• **Extrait choisi**:
>>>>
Si la théorie des monnaies n'était pas conforme à mes conclusions en faveur de l'étalon d'or, je pourrais appliquer au débat actuelles paroles de M, Rossi :

Mais telle n'est pas heureusement la situation, et l'emploi de l'or comme étalon monétaire ne constitue aucune infraction à la théorie des monnaies l'opinion nationale, en théorie comme en pratique, est l'opinion rationnelle.

De même que MM. Pirmez, Jamar, de Boe et l'honorable ministre des finances, je suis partisan d'un seul étalon, mais je donne la préférence à l'étalon d'or : pourquoi ? Parce que l'étalon d'argent est devenu impossible. L'honorable M. Pirmez, avec un talent auquel je rends ici un hommage mérité, s'est chargé de justifier ma manière de voir. La monnaie plus faible, dit-il, chasse la monnaie dont le prix est plus élevé ; la monnaie d'or ayant diminué de prix doit donc chasser la monnaie d'argent.

L'or continue à baisser, l'or français s'obstine à envahir notre circulation quoiqu'il n'ait pas cours légal et chasse notre monnaie d'argent ; c'est ce que je démontrerai plus tard.
<<<<
• **Données recueillies**:
>>>>
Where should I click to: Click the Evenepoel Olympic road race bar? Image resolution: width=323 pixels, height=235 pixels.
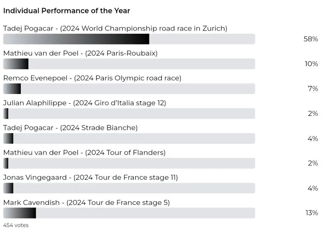tap(129, 89)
<<<<
• **Consigne écrite 1**: Relevez tous les noms propres de personnes cités dans l'extrait sur l'étalon monétaire.
• **Consigne écrite 2**: Reproduisez fidèlement l'extrait sur l'étalon monétaire, de « De même que » à « démontrerai plus tard. ».
Fondez-vous uniquement sur l'extrait.

• **Réponse rédigée 1**: Rossi, Pirmez, Jamar, de Boe

• **Réponse rédigée 2**:
De même que MM. Pirmez, Jamar, de Boe et l'honorable ministre des finances, je suis partisan d'un seul étalon, mais je donne la préférence à l'étalon d'or : pourquoi ? Parce que l'étalon d'argent est devenu impossible. L'honorable M. Pirmez, avec un talent auquel je rends ici un hommage mérité, s'est chargé de justifier ma manière de voir. La monnaie plus faible, dit-il, chasse la monnaie dont le prix est plus élevé ; la monnaie d'or ayant diminué de prix doit donc chasser la monnaie d'argent.

L'or continue à baisser, l'or français s'obstine à envahir notre circulation quoiqu'il n'ait pas cours légal et chasse notre monnaie d'argent ; c'est ce que je démontrerai plus tard.